Une guerre civile entre l'armée du Myanmar et l'Armée d'Arakan (AA) - un groupe de militants luttant pour une plus grande autonomie de l'ethnie Rakhine - a tué et blessé des centaines de personnes et forcé 200 000 personnes à quitter leurs foyers.

Les deux parties sont accusées d'abus, mais l'AA bénéficie toujours du soutien d'un peuple qui s'est longtemps senti marginalisé par la majorité Bamar dans l'un des États les plus pauvres du pays.

Piégés par les combats et privés de leurs droits, plusieurs autres minorités ethniques, dont les Mro, les Khami et les Daingnet, se retrouvent piégés.

"Nous sommes au milieu de deux groupes et nous avons peur des deux", a déclaré Sein Hla Tun, un Mro du township de Kyauktaw.

"Nous voulons juste une solution politique à cela, au lieu de nous battre."

- Un désespoir durable -

Une communauté de l'État de Rakhine n'a pas été touchée par cette dernière décision, mais seulement parce qu'elle était déjà privée de ses droits.

Les musulmans rohingyas du Myanmar ont été privés de leur citoyenneté et de leurs droits pendant des décennies.

Une brutale répression militaire en 2017 a forcé 750 000 personnes à fuir vers les camps de réfugiés au Bangladesh. Cette violence fait que le Myanmar est maintenant accusé de génocide devant la plus haute cour de justice des Nations unies.

Mais 600 000 autres Rohingyas vivent toujours au Myanmar, principalement dans l'État de Rakhine, et sont soumis à ce que les groupes de défense des droits ont décrit comme un système d'apartheid.

"Nous n'avions pas d'espoir avant et nous n'en avons toujours pas", a déclaré à l'AFP Saw Aung, un Rohingya du township de Minbya, par téléphone.

"Même si les élections avaient lieu, notre situation ne s'améliorerait pas."

- Pointer du doigt -

Au total, près de deux millions de personnes en âge de voter seront désormais dans l'incapacité de voter, soit environ cinq pour cent de l'électorat.

D'autres États du pays, notamment les États Shan, Kachin et Karen, ont également été mis à mal par cette annonce.

Le député Dwe Bu, du Parti populaire de l'État de Kachin, a accusé le gouvernement de laisser tomber les minorités ethniques.

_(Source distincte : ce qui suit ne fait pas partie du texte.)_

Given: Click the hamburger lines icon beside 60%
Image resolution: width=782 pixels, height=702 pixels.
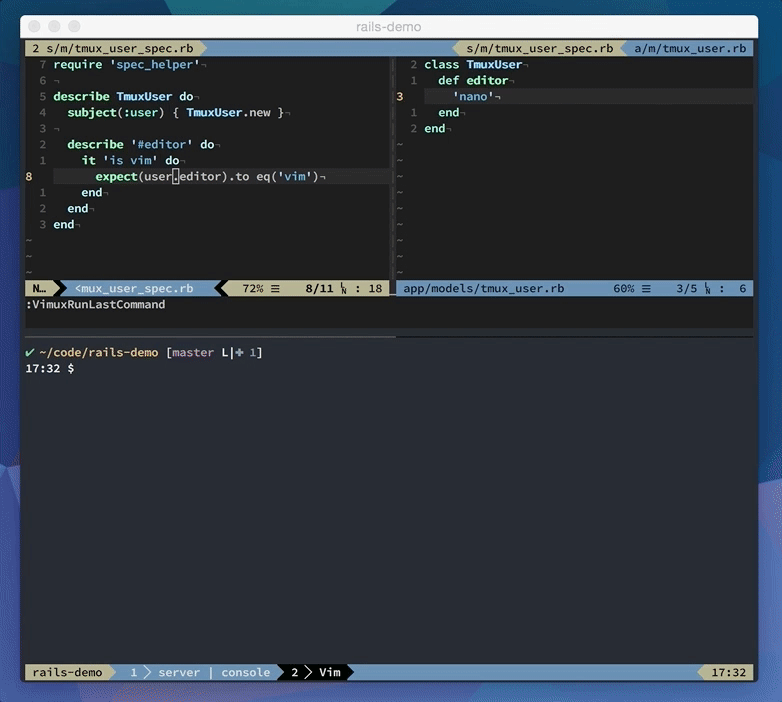Looking at the screenshot, I should point(646,289).
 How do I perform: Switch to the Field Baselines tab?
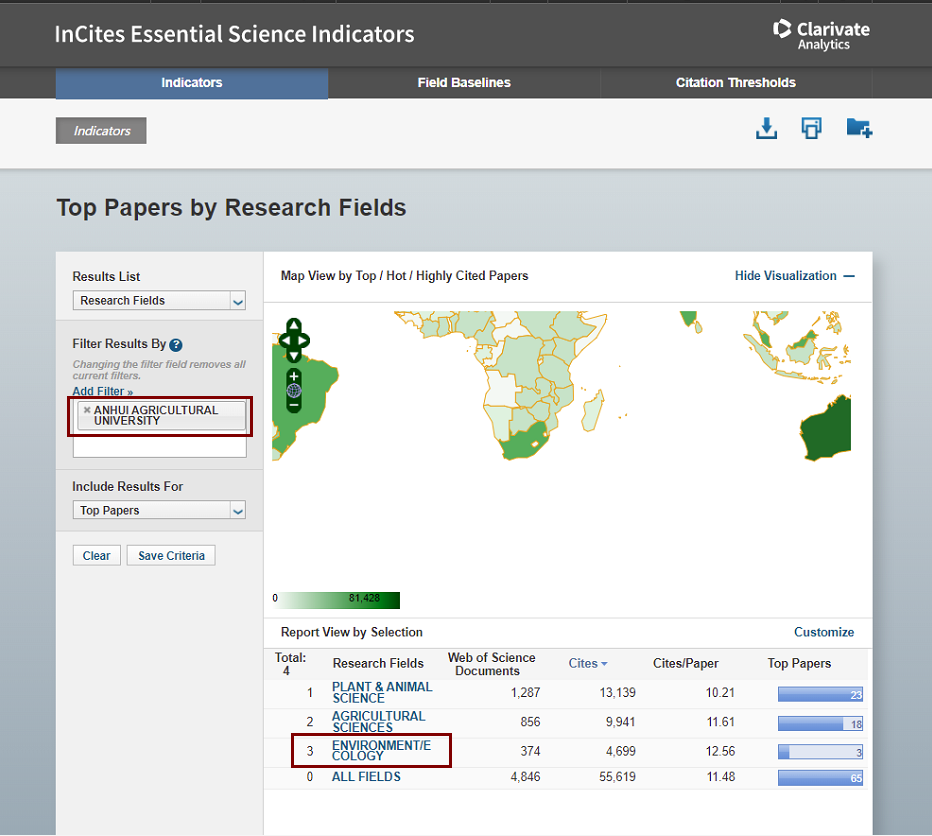[464, 83]
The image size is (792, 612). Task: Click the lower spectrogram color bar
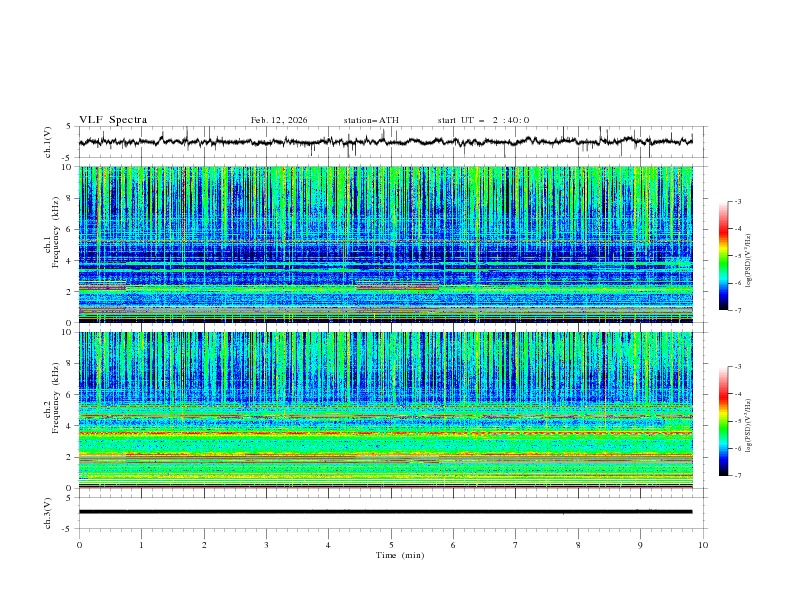[x=723, y=420]
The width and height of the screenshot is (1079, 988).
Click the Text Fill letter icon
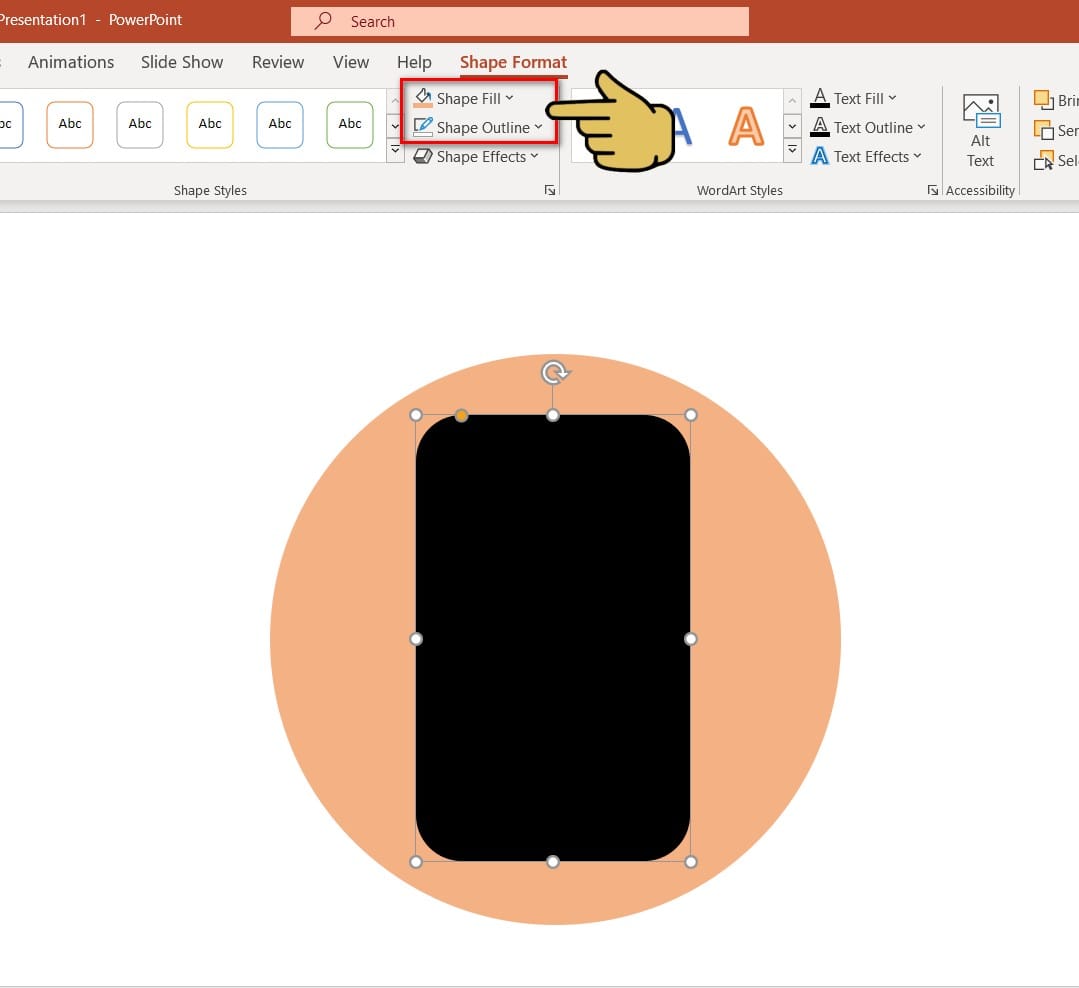point(820,98)
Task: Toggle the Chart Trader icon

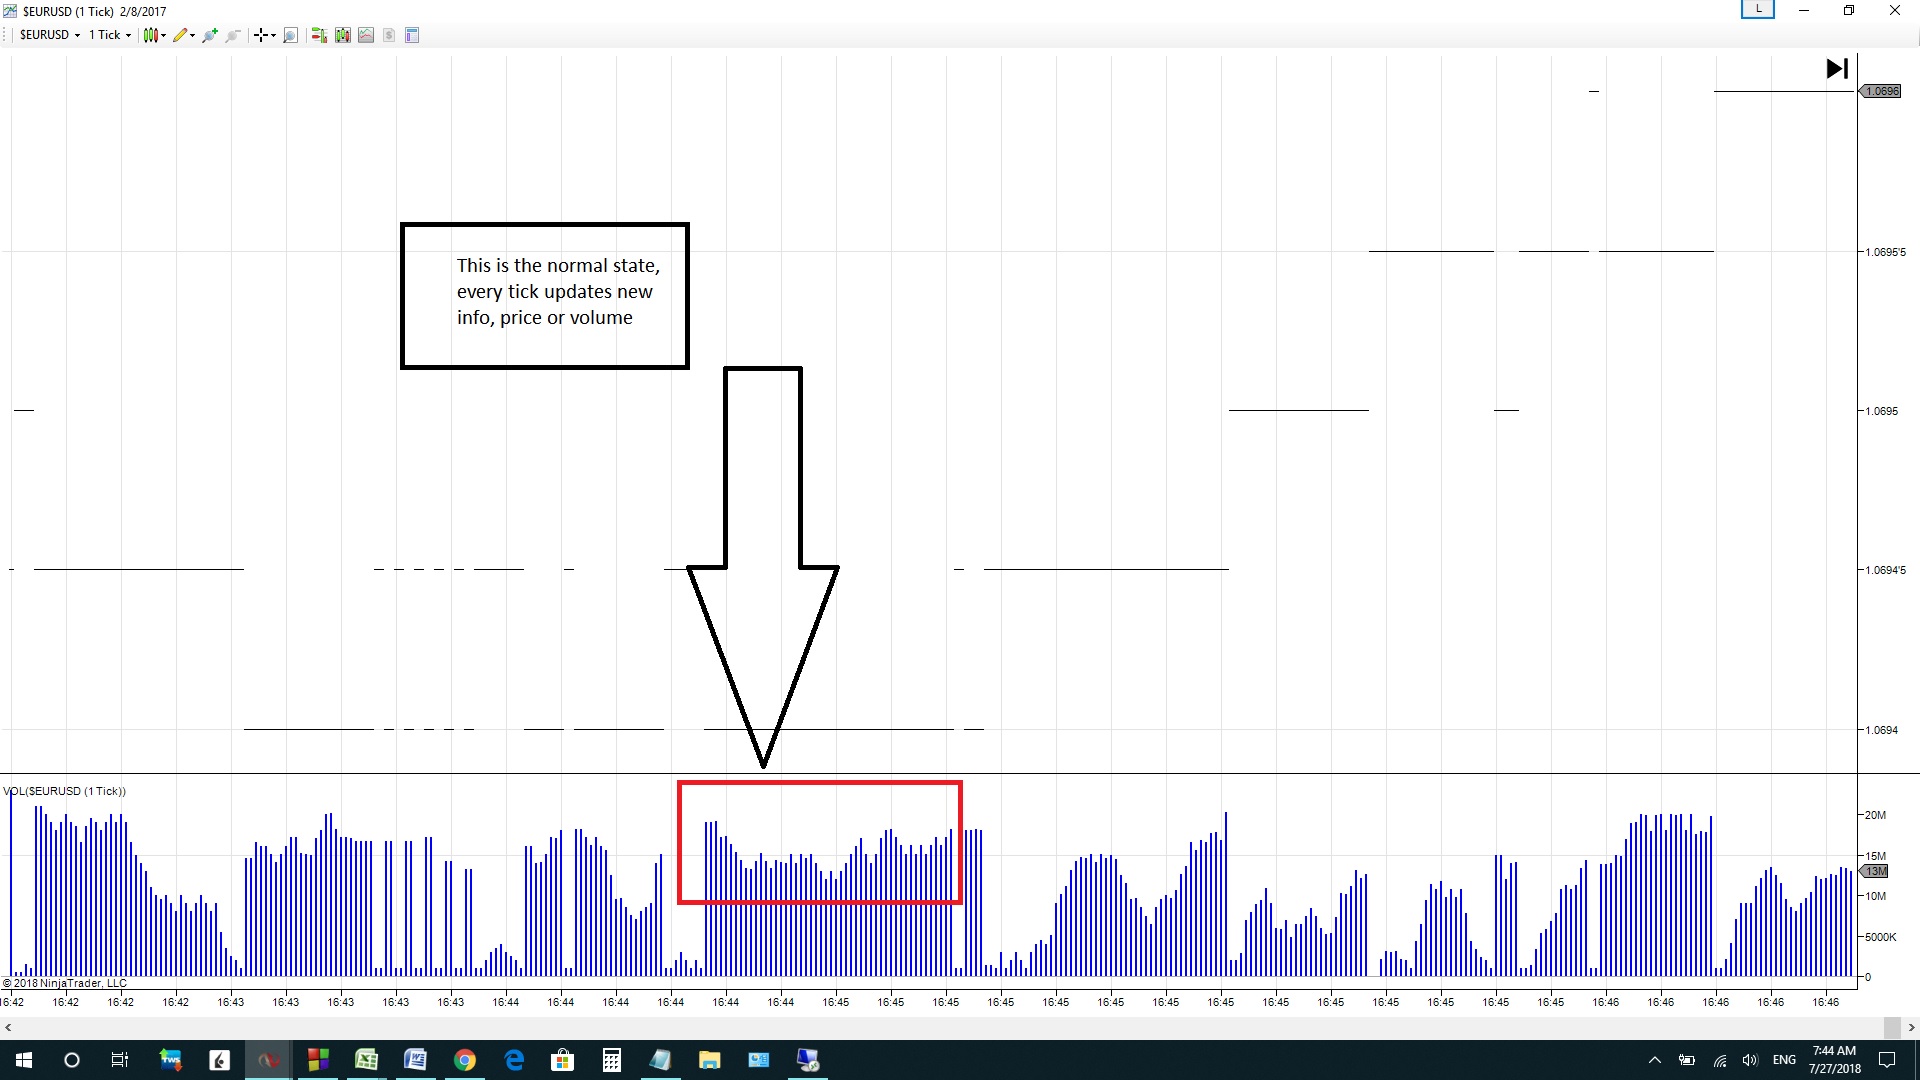Action: coord(319,35)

"Nous pensions que le gouvernement de la LND s'efforcerait d'instaurer la démocratie et de travailler pour le public", a-t-elle déclaré.

"Mais maintenant, je sens qu'ils sont encore pires."

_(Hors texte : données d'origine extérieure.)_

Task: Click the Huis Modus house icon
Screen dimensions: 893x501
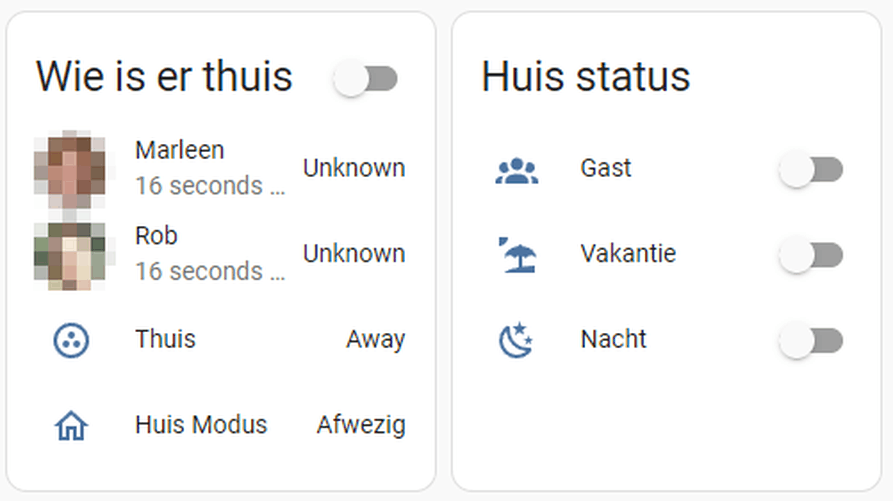Action: click(71, 426)
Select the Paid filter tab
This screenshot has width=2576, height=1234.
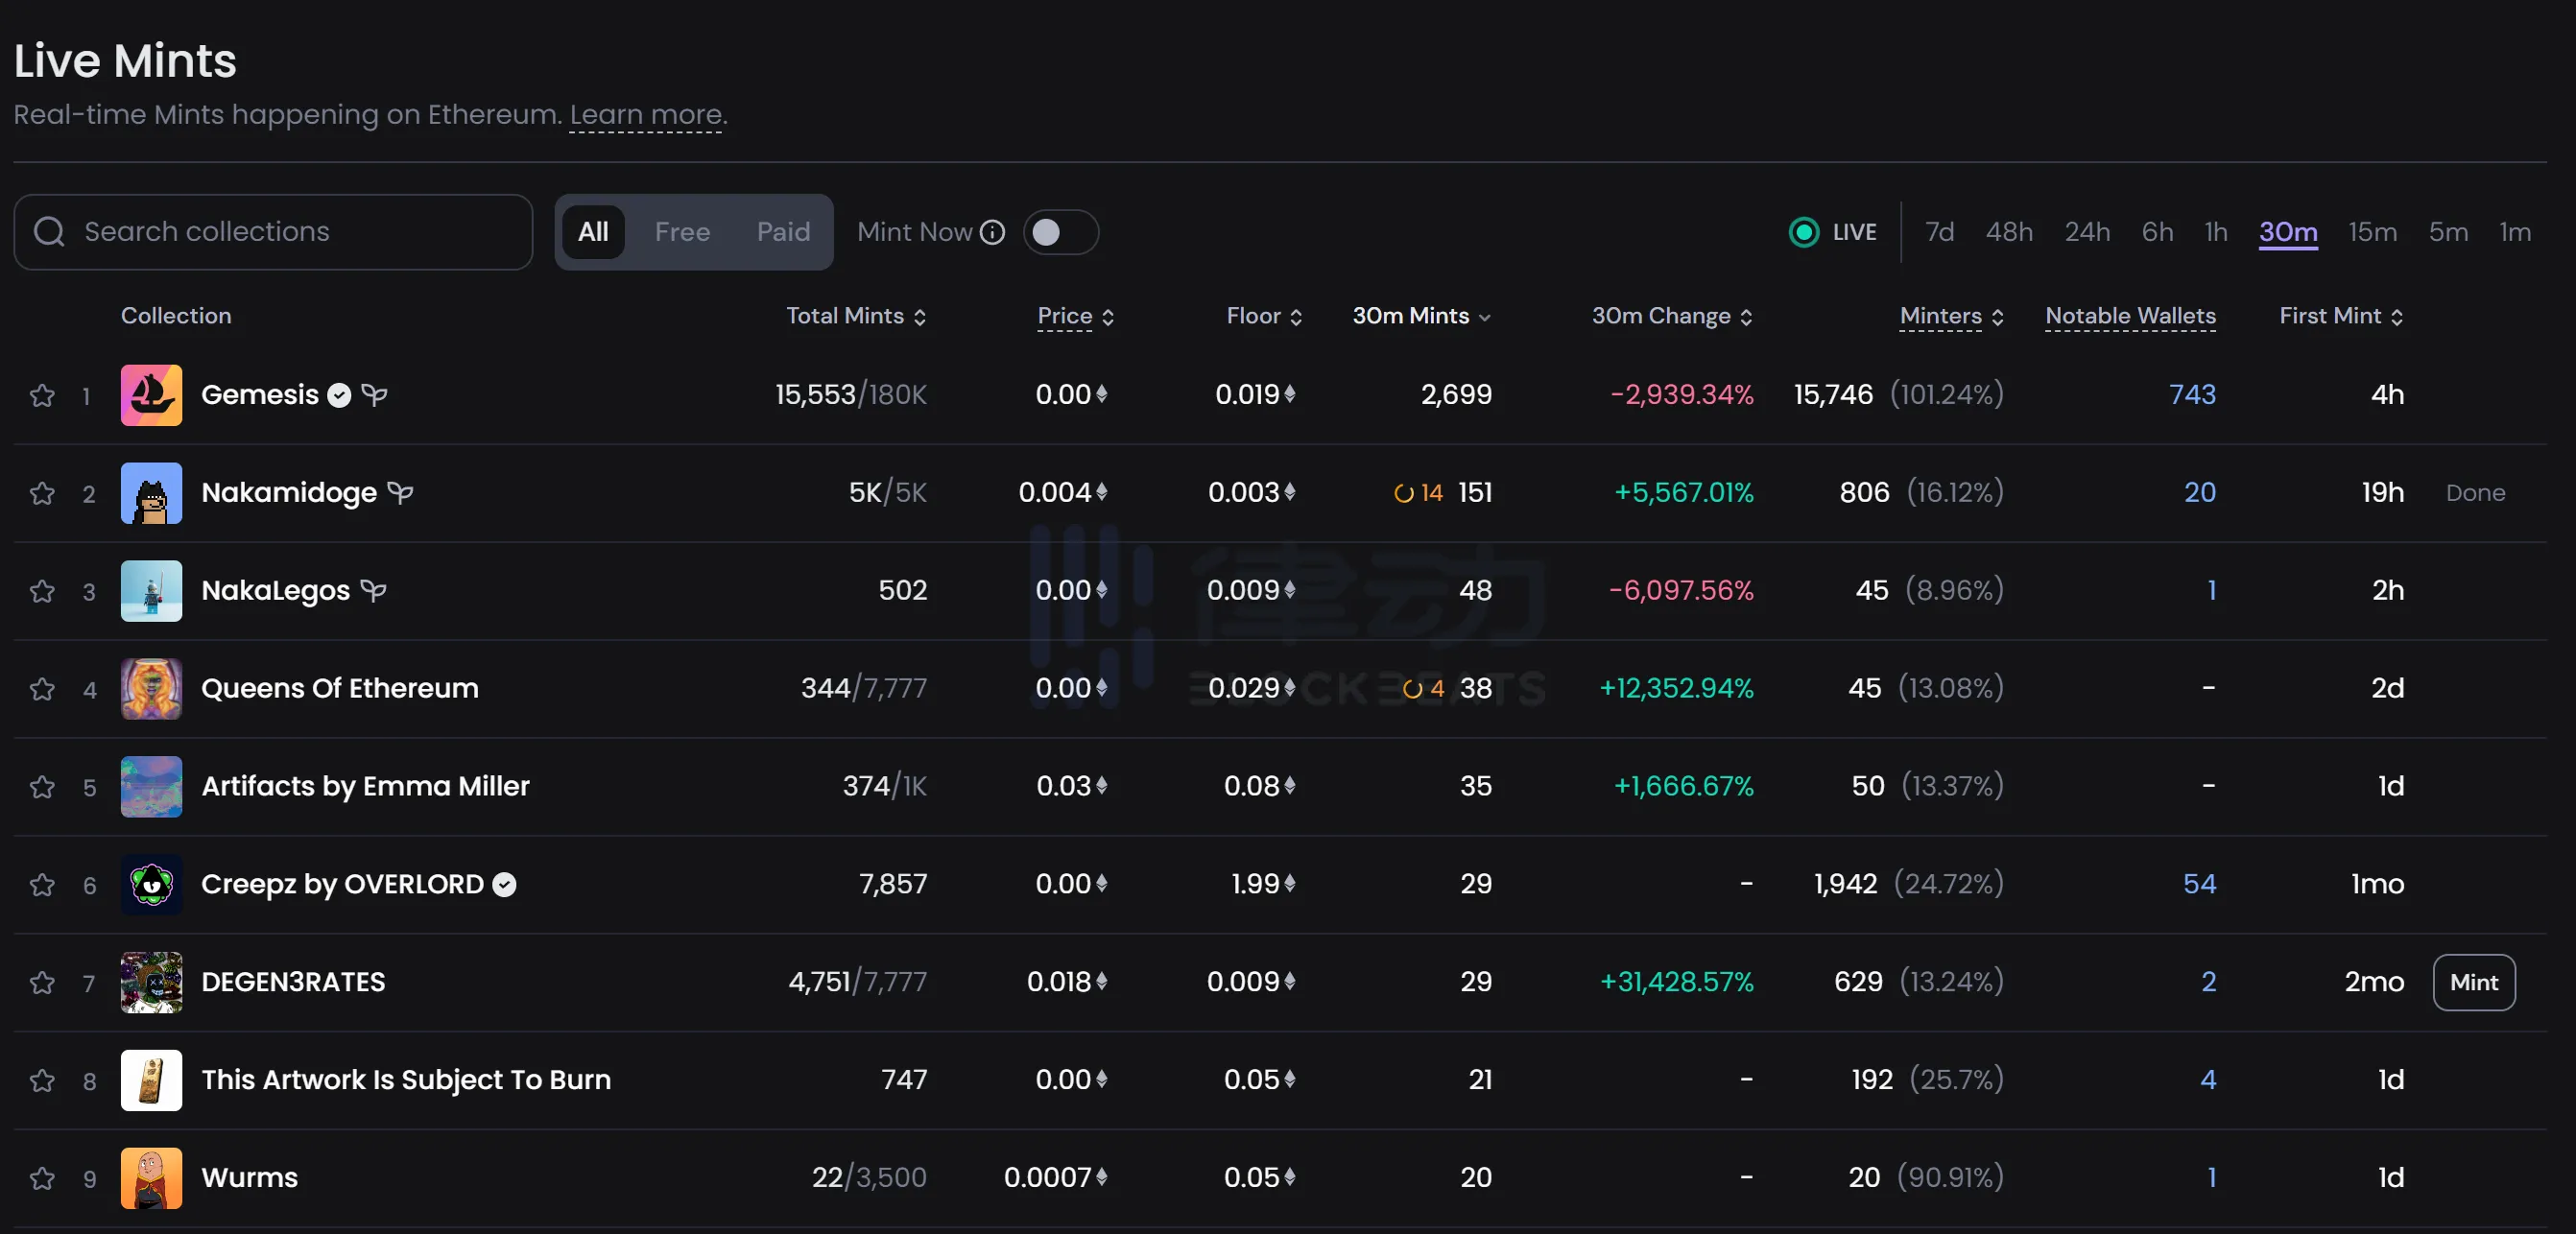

L'impartialité de la commission électorale - un organe entièrement nommé par le gouvernement - a été carrément remise en question.

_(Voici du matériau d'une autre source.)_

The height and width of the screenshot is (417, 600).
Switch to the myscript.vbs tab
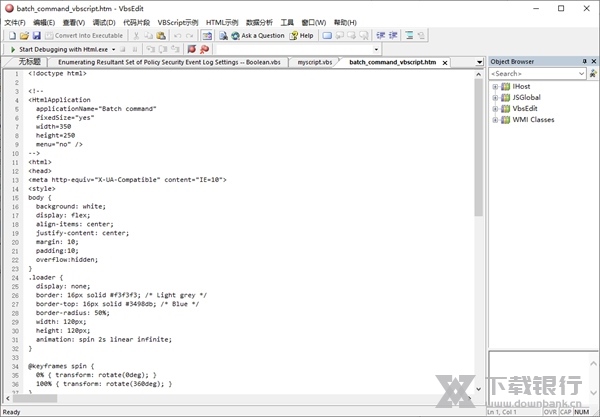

Selon les observateurs, la dernière privation de droits de vote s'est produite en grande partie dans les bastions des minorités ethniques, ce qui a probablement fait pencher les votes de ces régions en faveur de la LND de Suu Kyi et fait craindre une recrudescence des conflits et de la violence politique.

La commission "refuse de manière flagrante la représentation des minorités", a déclaré Kyaw Win du Burma Human Rights Network, appelant à un renversement de la décision.

La LND a nié les allégations d'ingérence, tandis que la commission a tenté cette semaine de détourner les accusations, déclarant que toutes les annulations de vote avaient été décidées en consultation avec le gouvernement, y compris avec deux ministères contrôlés par l'armée.

Celui qui a pris la décision, Htoi Aung - forcé de quitter sa maison en raison des combats entre l'armée et les rebelles Kachin - sera parmi les nombreux à ne pas pouvoir voter le mois prochain.

"Notre peuple a perdu ses droits et notre parti ethnique ne pourra plus gagner."